Ceuta se harta y sus cuatro culturas plantan cara a Sánchez: «Basta ya»
Miles de ceutíes desbordaron la Plaza de la Constitución para exigir protección fronteriza y recursos; después marcharon hasta la Delegación del Gobierno reclamando la dimisión de Pérez Triano y el retorno de los inmigrantes que se colaron ilegalmente

Decenas de personas durante la concentración en Ceuta
Ceuta habló este domingo con una sola voz y no ha sido precisamente para agradecer la gestión de Pedro Sánchez. Miles de ciudadanos convocados por las comunidades cristiana, musulmana, judía e hindú abarrotaron la Plaza de la Constitución bajo un lema difícil de rebajar con otro comunicado de Moncloa: “Basta ya. Ceuta no se rinde”.
Los organizadores elevaron la asistencia por encima de las 15.000 personas, mientras la estimación de la Policía Nacional la dejó alrededor de 5.000. Más allá del baile de cifras, la prensa ceutí coincide en el carácter excepcional de una movilización que llenó la plaza y se extendió por Gran Vía, el Paseo del Revellín y las calles próximas. Los convocantes habían calculado previamente una participación de entre 10.000 y 20.000 ciudadanos.
Banderas españolas y ceutíes cubrieron la concentración, a la que acudieron el presidente de la ciudad autónoma, Juan Vivas, miembros de su Gobierno y representantes del PSOE, Ceuta Ya! y el Movimiento por la Dignidad y la Ciudadanía. Vox, enfrentado con Vivas por la gestión migratoria, decidió quedarse fuera.
Ramesh Chandiramani, presidente de la Comunidad Hindú, leyó el manifiesto acordado por las cuatro confesiones. El documento define lo ocurrido el 30 de julio como una “violación de la integridad territorial” y reclama al Gobierno de España y a las instituciones europeas medios humanos y materiales, atención prioritaria a la frontera y una respuesta estable.
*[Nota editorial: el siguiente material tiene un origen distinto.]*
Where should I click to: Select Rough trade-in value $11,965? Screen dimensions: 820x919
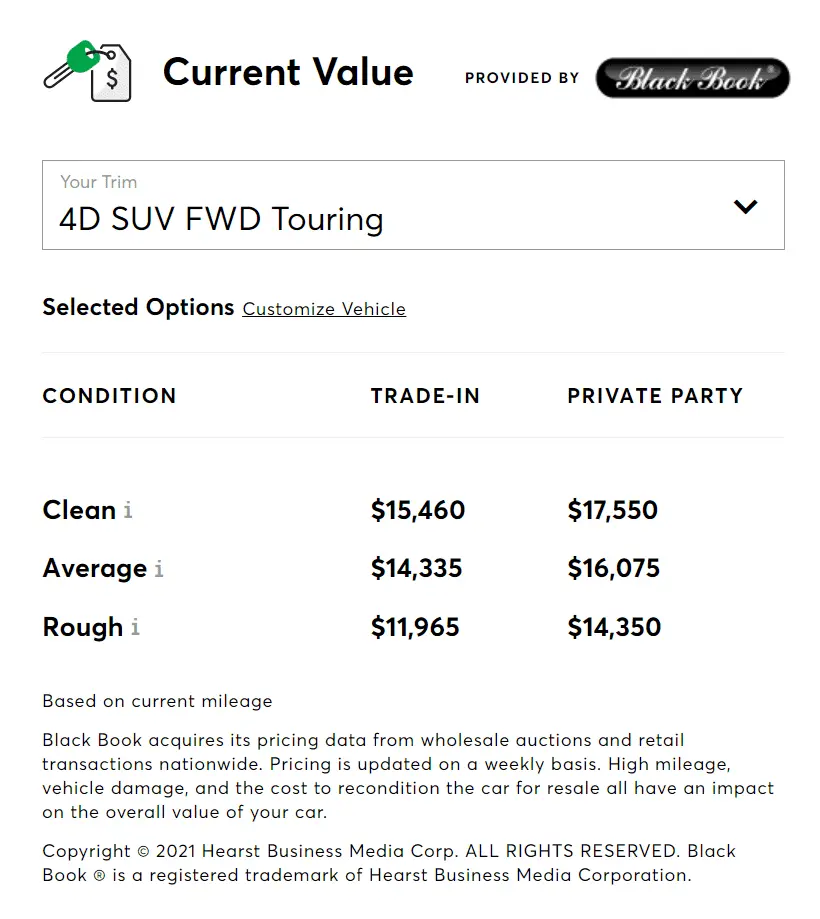(415, 628)
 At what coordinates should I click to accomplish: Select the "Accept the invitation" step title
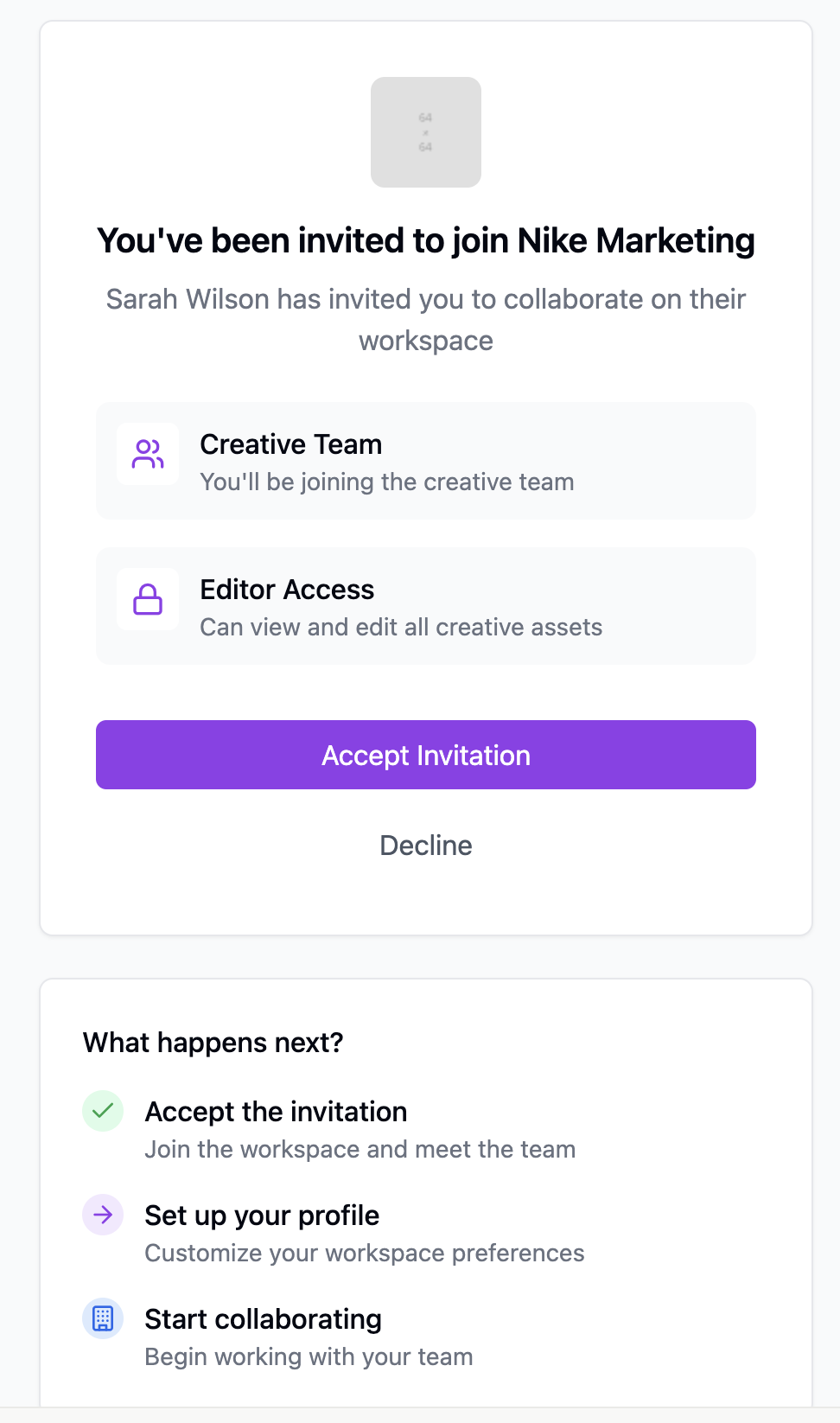click(276, 1112)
No más parches cuando el agua ya llega al cuello.
De la unidad a la Delegación del Gobierno
Los representantes religiosos cuidaron especialmente el mensaje. “Ceuta no puede afrontar sola una situación que supera ampliamente sus capacidades y que afecta al conjunto de España y de Europa”, proclamaron. Su reivindicación, añadieron, no nace “del rechazo a nadie”, sino de la necesidad de proteger la dignidad de las personas, la seguridad ciudadana, los servicios públicos y la cohesión social.
La convocatoria oficial concluyó con una apelación a la serenidad. La calle, sin embargo, todavía tenía cuentas pendientes. Buena parte de los asistentes emprendió una marcha espontánea hacia la Plaza de los Reyes, sede de la Delegación del Gobierno.
Allí reclamaron la dimisión de Miguel Ángel Pérez Triano, exigieron que saliera de su despacho para “dar la cara” y corearon consignas contra Sánchez y Fernando Grande-Marlaska. También pidieron el retorno de los inmigrantes que permanecen irregularmente en la ciudad. La Policía Nacional desplegó vehículos y agentes antidisturbios y cerró el acceso al edificio.
Pérez Triano no salió. Los manifestantes permanecieron más de media hora ante la sede antes de disolverse. Las cuatro culturas habían convocado a los ceutíes para defender la convivencia; miles de ciudadanos terminaron llevando su hartazgo hasta la puerta del representante de Moncloa. Sánchez quizá esté en Lanzarote, pero el ruido de Ceuta ya ha cruzado el Estrecho.